The spider monkey exhibit has always been a popular stop for Zoo visitors. The playful primates that live in the trees enjoy showing off their acrobatics for their spectators.
Recently, there has been added interest in visiting the spider monkey exhibit, because “Monica,” one of our females, recently became a momma! Monica and her bundle of joy hang out comfortably very near the viewing platform, giving visitors a unique “close-up” look at such a rare phenomenon.
The Yucatan Spider Monkey that calls Belize home is an endangered species, which makes any successful birth even more significant and welcomed! Populations took a steep drop in the 1950’s due to a strain of yellow fever, but, today, their major threats are deforestation and the pet trade. Fruits make up a big part of the spider monkey diet, which makes them important seed dispersers. Their population decline directly impacts the productivity of our forests.
In the wild, spider monkeys live in large social groups. The father has no direct parenting role, but protects the group’s territory from intruders. “Pancho,” our male spider monkey is the father to Monica’s baby. Even though he isn’t expected to win any “world’s best dad” awards, he is still attentive and sits with his new family very often. Good job, Pancho!
The Zoo is grateful to have a small troop of monkeys in an environment where Belizeans can come and observe them from a safe distance, and learn so much about their behavior, ecology, and threats.
However, a strong message is also reinforced at the monkey exhibits. “Monkey business is bad business!,” the signs boldly state. As fascinating as they may be, having monkeys as pets is NOT an option. Apart from being illegal in Belize, the pet trade only works to destroy an already endangered population. A mother monkey would never abandon its young, so you can be sure the cute baby being sold just is an unfortunate orphan whose mother was killed.

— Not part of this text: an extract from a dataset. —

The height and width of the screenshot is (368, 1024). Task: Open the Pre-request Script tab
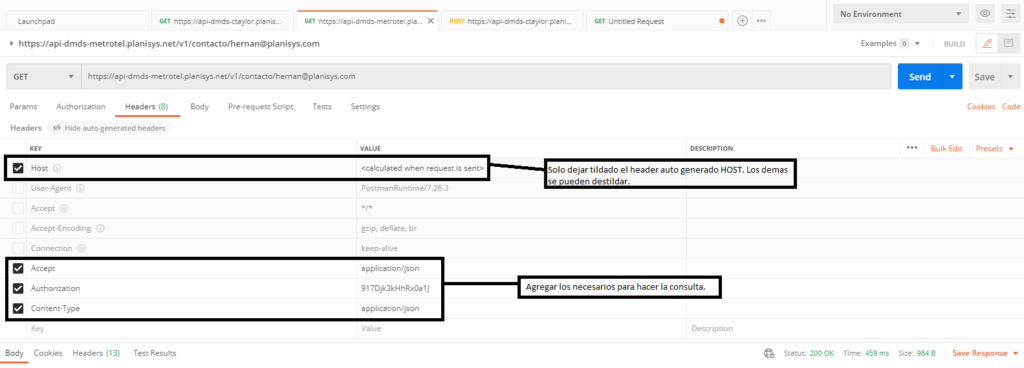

Monkeys are clever, unpredictable, and aggressive. They are deceptively strong, and can grab hold of a human and inflict a painful bite in the blink of an eye. There are several diseases that can pass between monkeys and humans, and children are particularly at risk. Monica, Pancho, and other members of our monkey troop were all former pets who got too big and wild for their owners, and were simply cast aside. The bottom line: Come observe and appreciate the monkeys at the Zoo, but leave all the others in the wild!
TBZ encourages readers who know of monkeys being kept as pets to contact the Forest Department. FD works tirelessly to help crack down on the illegal pet trade. Help us keep our natural heritage wild and free!